How we created a research fast VM for ZKsync

LambdaClass

05 Aug 2024 • 9 min read

For the past few weeks we have been working on a reimplementation of ZKsync's (out of circuit) EraVM. The goal is to improve on its current performance and explore the possibility of adding parallel execution through BlockSTM. For that, we first had to make a deep dive into how the EraVM works and how it differs from the EVM.

We want to thank Anthony Rose and the Matter Labs team for all their help on this project, especially their new fastVM implementation which we used a lot as a reference.

You can follow our progress on our EraVM repository.

Development Process

It's important to state our methodology: even though the main goal here is improving performance, our goal starting out is different: we want a simple implementation working.

We do not care about benchmarks at first. We know our initial implementation will be slow, but that's not the point: the point is to get something simple working to understand all the moving parts. Only after that's in place we shift our focus to benchmarks and performance.

When we started out we knew very little about the EraVM. We knew it was different from the EVM, and had indirectly used zksolc to compile and deploy contracts to the network, but had not looked much into the underlyings of it.

The first thing we did to get into a working flow was to inspect the VM's bytecode. We compiled simple contracts into EraVM assembly and started getting familiar with it. The goal when starting out on an unfamiliar VM is to setup a simple fetch->decode->execute loop that looks something like this:

fn run(
    vm: VM,
) {
    loop {
        let opcode = vm.get_opcode(&opcode_table)?;

        match opcode {
                Opcode::Add => todo!(),
                Opcode::Sub => todo!(),
                Opcode::Jump => todo!(),
                Opcode::Mul => todo!(),
                Opcode::Div => todo!(),
                ... => ...
        }
        vm.pc += 1;
    }
    ...
}

and then progressively implement all the opcodes. When we started looking at the assembly generated on contracts we realized the EraVM was a lot more complex than the EVM in terms of opcodes; fortunately, Matter Labs has a very good primer on them and a full formal specification.

After reading those and reading their own implementations, we stumbled into their own repo defining all the VM opcodes, and from there we could setup a proper loop like the above.

With it, we started writing our own simple EraVM assembly programs testing all the different opcodes as we implemented them. Eventually, after getting the basic functionality in place, these simple assembly programs we wrote started becoming insufficient to test complex interactions like contracts calling other contracts, gas management, etc; we needed a proper test suite.
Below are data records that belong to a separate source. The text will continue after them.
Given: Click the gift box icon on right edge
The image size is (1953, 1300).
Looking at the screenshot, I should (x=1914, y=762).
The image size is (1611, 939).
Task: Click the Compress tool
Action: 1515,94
That proper test suite is the era-compiler-tester, a full test suite for the VM written by Matter Labs (technically this is also a test suite for the zksolc compiler itself, but we care about VM testing here). To get a fully working VM, we realized we needed to make these tests pass.

Before going into detail about them, let's do a quick overview of the VM we set to reimplement.

EraVM Overview

ZKsync is a zk-Rollup meant to be EVM compatible. In practice, this can mean a number of different things. For ZKsync, it means that it's compatible at the programming language level; this is done through zksolc, an LLVM based compiler written by Matter Labs that takes any Solidity, Yul or Vyper contract and compiles it down to the EraVM bytecode.

This might seem like full compatibility, but it's not. The EraVM has a completely different architecture than the EVM, and some of these differences cannot be fully abstracted away.

As an example, the following Solidity contract:

contract Test {
    function main(uint256 a, uint256 b) external pure returns(uint256 result) {
        result = a + b;
    }
}

compiles to an EVM assembly that looks like this:

PUSH1 0x80
PUSH1 0x40
MSTORE
CALLVALUE
DUP1
ISZERO
PUSH1 0xE
JUMPI
...

and an EraVM assembly that looks like this:

add	 128, r0, r3
st.1	 64, r3
and!	1, r2, r0
jump.ne	@.BB0_1
add	 r1, r0, r2
shr.s	96, r2, r2
and	 @CPI0_0[0], r2, r2
sub.s!	4, r2, r0
jump.lt	@.BB0_2
ld	r1, r3
...

Clearly these are very different VMs. This requires getting used to these two different architectures when working at the VM level on ZKsync. A lot of operations that are opcodes on the EVM are not on the EraVM.

For instance, the EVM has a returndatacopy opcode, which copies the output data from a previous contract call into memory. On the EraVM there is no such thing; a call to returndatacopy on a Yul contract will compile to a block of code that looks like this:

.BB0_19:
  ld.inc	r5, r7, r5
  st.1.inc	r6, r7, r6
  sub!	r6, r4, r0
  jump.ne	@.BB0_19

We omitted some context, but this is essentially just a loop that will continously load (ld) a word from the called contract's memory and then store it (st) on the caller contract's memory, then conditionally jump back (jump.ne) to the loop if the copying is not done yet (i.e. if the sub! instruction does not yield zero).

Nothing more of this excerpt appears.